Source records:
***
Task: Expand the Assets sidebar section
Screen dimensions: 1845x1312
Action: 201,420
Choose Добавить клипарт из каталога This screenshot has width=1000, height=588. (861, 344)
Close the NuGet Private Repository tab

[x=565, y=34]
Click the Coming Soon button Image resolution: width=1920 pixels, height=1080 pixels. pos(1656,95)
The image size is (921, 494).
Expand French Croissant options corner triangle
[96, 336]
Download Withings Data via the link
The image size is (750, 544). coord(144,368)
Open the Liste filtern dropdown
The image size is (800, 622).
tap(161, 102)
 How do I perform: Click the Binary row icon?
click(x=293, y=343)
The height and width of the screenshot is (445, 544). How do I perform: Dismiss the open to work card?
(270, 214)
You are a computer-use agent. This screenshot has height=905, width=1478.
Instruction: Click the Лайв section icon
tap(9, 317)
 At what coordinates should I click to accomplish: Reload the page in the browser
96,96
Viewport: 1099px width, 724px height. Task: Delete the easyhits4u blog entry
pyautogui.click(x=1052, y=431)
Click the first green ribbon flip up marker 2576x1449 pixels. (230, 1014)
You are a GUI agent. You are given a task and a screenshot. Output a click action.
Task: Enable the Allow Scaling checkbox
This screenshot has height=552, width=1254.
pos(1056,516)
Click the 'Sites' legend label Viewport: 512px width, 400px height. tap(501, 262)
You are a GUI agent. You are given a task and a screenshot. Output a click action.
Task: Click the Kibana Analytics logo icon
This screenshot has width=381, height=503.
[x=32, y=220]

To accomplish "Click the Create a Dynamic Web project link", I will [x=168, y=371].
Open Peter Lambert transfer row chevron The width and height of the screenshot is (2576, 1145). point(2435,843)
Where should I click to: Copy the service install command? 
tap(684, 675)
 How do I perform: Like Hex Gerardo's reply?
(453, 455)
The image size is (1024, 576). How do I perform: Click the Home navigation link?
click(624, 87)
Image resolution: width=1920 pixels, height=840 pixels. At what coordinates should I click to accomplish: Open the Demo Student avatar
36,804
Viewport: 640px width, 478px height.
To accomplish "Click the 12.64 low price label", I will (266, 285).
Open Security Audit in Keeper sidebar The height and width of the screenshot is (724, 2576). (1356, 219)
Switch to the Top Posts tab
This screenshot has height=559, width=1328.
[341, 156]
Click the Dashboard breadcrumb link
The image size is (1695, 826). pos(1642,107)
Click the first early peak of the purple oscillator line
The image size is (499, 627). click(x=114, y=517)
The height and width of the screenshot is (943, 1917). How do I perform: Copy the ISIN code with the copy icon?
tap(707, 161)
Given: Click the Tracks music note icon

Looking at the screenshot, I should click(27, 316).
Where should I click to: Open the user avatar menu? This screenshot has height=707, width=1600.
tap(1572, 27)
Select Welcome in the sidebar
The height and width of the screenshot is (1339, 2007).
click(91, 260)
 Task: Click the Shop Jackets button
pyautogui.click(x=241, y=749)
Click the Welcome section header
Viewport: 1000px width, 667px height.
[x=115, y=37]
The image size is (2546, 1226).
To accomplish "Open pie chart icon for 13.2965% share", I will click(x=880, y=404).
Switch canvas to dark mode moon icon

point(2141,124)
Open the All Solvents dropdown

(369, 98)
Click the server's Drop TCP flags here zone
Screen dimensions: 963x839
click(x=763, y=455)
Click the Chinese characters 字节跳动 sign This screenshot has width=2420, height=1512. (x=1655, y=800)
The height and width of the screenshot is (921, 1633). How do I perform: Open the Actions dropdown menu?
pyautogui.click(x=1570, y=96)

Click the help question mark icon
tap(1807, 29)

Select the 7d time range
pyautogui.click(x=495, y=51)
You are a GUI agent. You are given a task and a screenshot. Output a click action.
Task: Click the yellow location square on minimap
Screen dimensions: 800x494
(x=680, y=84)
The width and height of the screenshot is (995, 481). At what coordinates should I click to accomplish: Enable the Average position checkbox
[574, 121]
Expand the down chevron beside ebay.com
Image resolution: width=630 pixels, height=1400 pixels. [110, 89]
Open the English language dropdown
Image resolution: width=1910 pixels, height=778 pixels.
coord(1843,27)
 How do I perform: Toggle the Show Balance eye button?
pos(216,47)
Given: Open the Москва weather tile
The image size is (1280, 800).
***
Goal: Reproduce the data in full, substituting "interface agent" for each occurrence of "GUI agent" and leaving everything else as it is.

The result:
Task: Expand the Assets sidebar section
Screen dimensions: 1845x1312
Action: 201,420
Choose Добавить клипарт из каталога This screenshot has width=1000, height=588. (861, 344)
Close the NuGet Private Repository tab

[x=565, y=34]
Click the Coming Soon button Image resolution: width=1920 pixels, height=1080 pixels. pos(1656,95)
The image size is (921, 494).
Expand French Croissant options corner triangle
[96, 336]
Download Withings Data via the link
The image size is (750, 544). coord(144,368)
Open the Liste filtern dropdown
The image size is (800, 622).
tap(161, 102)
 How do I perform: Click the Binary row icon?
click(x=293, y=343)
The height and width of the screenshot is (445, 544). How do I perform: Dismiss the open to work card?
(270, 214)
You are a computer-use agent. This screenshot has height=905, width=1478.
Instruction: Click the Лайв section icon
tap(9, 317)
 At what coordinates should I click to accomplish: Reload the page in the browser
96,96
Viewport: 1099px width, 724px height. Task: Delete the easyhits4u blog entry
pyautogui.click(x=1052, y=431)
Click the first green ribbon flip up marker 2576x1449 pixels. (230, 1014)
You are a interface agent. You are given a task and a screenshot. Output a click action.
Task: Enable the Allow Scaling checkbox
This screenshot has height=552, width=1254.
pos(1056,516)
Click the 'Sites' legend label Viewport: 512px width, 400px height. tap(501, 262)
You are a interface agent. You are given a task and a screenshot. Output a click action.
Task: Click the Kibana Analytics logo icon
This screenshot has width=381, height=503.
[x=32, y=220]

To accomplish "Click the Create a Dynamic Web project link", I will [x=168, y=371].
Open Peter Lambert transfer row chevron The width and height of the screenshot is (2576, 1145). point(2435,843)
Where should I click to: Copy the service install command? 
tap(684, 675)
 How do I perform: Like Hex Gerardo's reply?
(453, 455)
The image size is (1024, 576). How do I perform: Click the Home navigation link?
click(624, 87)
Image resolution: width=1920 pixels, height=840 pixels. At what coordinates should I click to accomplish: Open the Demo Student avatar
36,804
Viewport: 640px width, 478px height.
To accomplish "Click the 12.64 low price label", I will (266, 285).
Open Security Audit in Keeper sidebar The height and width of the screenshot is (724, 2576). (1356, 219)
Switch to the Top Posts tab
This screenshot has height=559, width=1328.
[341, 156]
Click the Dashboard breadcrumb link
The image size is (1695, 826). pos(1642,107)
Click the first early peak of the purple oscillator line
The image size is (499, 627). click(x=114, y=517)
The height and width of the screenshot is (943, 1917). How do I perform: Copy the ISIN code with the copy icon?
tap(707, 161)
Given: Click the Tracks music note icon

Looking at the screenshot, I should click(27, 316).
Where should I click to: Open the user avatar menu? This screenshot has height=707, width=1600.
tap(1572, 27)
Select Welcome in the sidebar
The height and width of the screenshot is (1339, 2007).
click(91, 260)
 Task: Click the Shop Jackets button
pyautogui.click(x=241, y=749)
Click the Welcome section header
Viewport: 1000px width, 667px height.
[x=115, y=37]
The image size is (2546, 1226).
To accomplish "Open pie chart icon for 13.2965% share", I will click(x=880, y=404).
Switch canvas to dark mode moon icon

point(2141,124)
Open the All Solvents dropdown

(369, 98)
Click the server's Drop TCP flags here zone
Screen dimensions: 963x839
click(x=763, y=455)
Click the Chinese characters 字节跳动 sign This screenshot has width=2420, height=1512. (x=1655, y=800)
The height and width of the screenshot is (921, 1633). How do I perform: Open the Actions dropdown menu?
pyautogui.click(x=1570, y=96)

Click the help question mark icon
tap(1807, 29)

Select the 7d time range
pyautogui.click(x=495, y=51)
You are a interface agent. You are given a task and a screenshot. Output a click action.
Task: Click the yellow location square on minimap
Screen dimensions: 800x494
(x=680, y=84)
The width and height of the screenshot is (995, 481). At what coordinates should I click to accomplish: Enable the Average position checkbox
[574, 121]
Expand the down chevron beside ebay.com
Image resolution: width=630 pixels, height=1400 pixels. [110, 89]
Open the English language dropdown
Image resolution: width=1910 pixels, height=778 pixels.
coord(1843,27)
 How do I perform: Toggle the Show Balance eye button?
pos(216,47)
Given: Open the Москва weather tile
The image size is (1280, 800).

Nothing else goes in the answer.